“Não se vê gente pedindo pão na padaria”

É difícil de acreditar, mas essa foi uma afirmação do presidente da república num programa de TV nesta semana, questionando os dados que apresentam a escalada da fome no Brasil. Ele insiste em ignorar o drama vivido por mais de trinta milhões de brasileiros que estão sem ter o que comer diariamente. Teima em desconhecer o levantamento feito pela Rede Brasileira de Pesquisa em Soberania e Segurança Alimentar e Nutricional.

Ainda que inadmissível, essa declaração do presidente não nos surpreende. Por vários motivos. Primeiro, em razão da sua personalidade. Ele tem demonstrado ser uma pessoa sem sentimentos, sem compaixão, sem empatia, sem espírito de solidariedade com os que estão passando por necessidades. Foi assim durante a pandemia, reagindo com indiferença e sarcasmo diante do caos sanitário que vivenciamos. Então o seu temperamento faz com que não se constranja em fazer a indagação: “a gente vê alguém pedindo pão na porta de uma padaria?”

Em segundo lugar porque, para ele, é mais cômodo questionar a informação de que boa parte da população brasileira está passando fome. É preferível não aceitar a realidade de que, no seu governo, o Brasil voltou ao mapa da fome da ONU – Organização das Nações Unidas. Isso faz parte do seu discurso negacionista, que, lamentavelmente, é aceito pela bolha ideológica que o segue, apesar das evidências em contrário. Como não apresenta solução para o grave problema, nem se preocupa em buscar formas de enfrentá-lo, “lava as mãos” e diz: “não há fome no Brasil”. Segundo a ONU mais de 61 milhões de brasileiros vivem em situação de algum tipo de insegurança alimentar.

O que o presidente se recusa a ver, nós vemos todos os dias, em frente às padarias, aos restaurantes, aos supermercados, nos semáforos. É uma constatação dolorosa para qualquer um ser humano que tenha o mínimo de empatia em relação à tragédia vivida por outros. Menos para ele.

Não foi a primeira vez que negou a existência da fome no Brasil. Em 2019, quando concedia uma entrevista à imprensa estrangeira, na condição de presidente da república, afirmou: “Falar que se passa fome no Brasil é uma grande mentira. Passa-se mal, não come bem. Aí eu concordo. Agora, passar fome, não”.

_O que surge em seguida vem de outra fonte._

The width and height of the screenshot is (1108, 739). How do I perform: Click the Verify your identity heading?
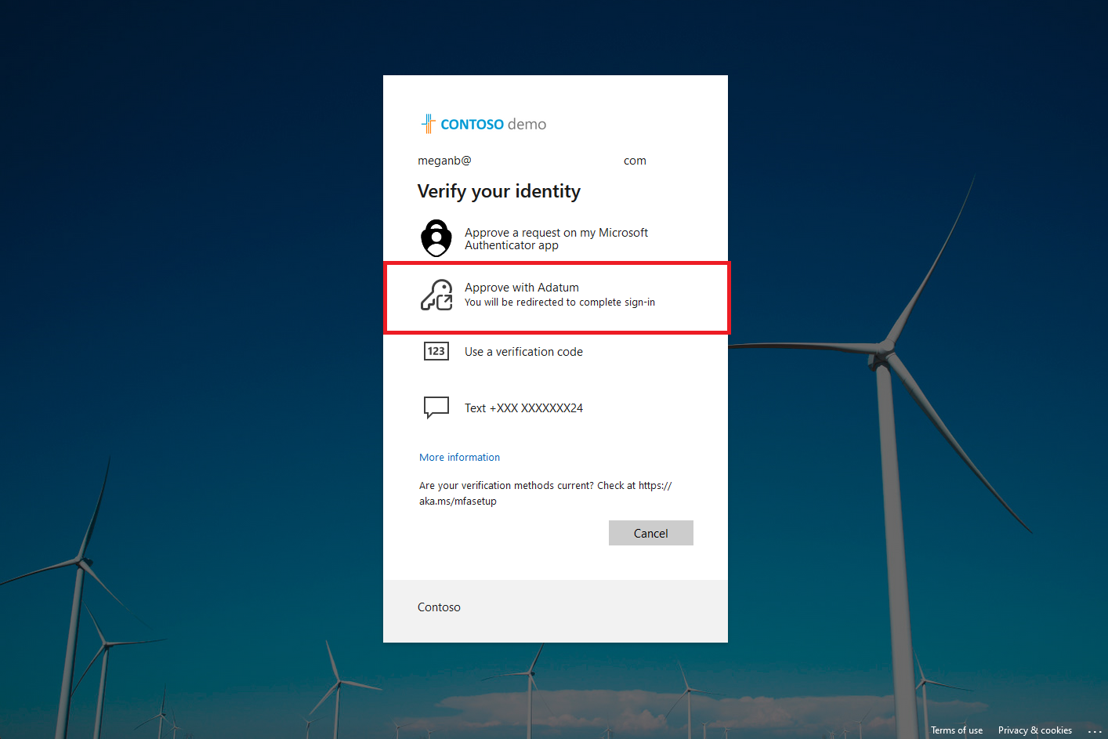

Li em algum lugar uma frase que dizia: “um homem com fome não é livre”. A fome aprisiona. Então, para muitos, não é bom adotar políticas públicas de combate à fome, porque assim fica mais fácil, através de medidas paliativas, dominar a consciência dos esfomeados. O estômago os obriga a aceitar as esmolas como sendo um grande benefício que justifica a retribuição em votos como agradecimento.

Na falta de vontade política para resolver tão grave crise, que pelo menos ficasse calado. Seria menos desumano.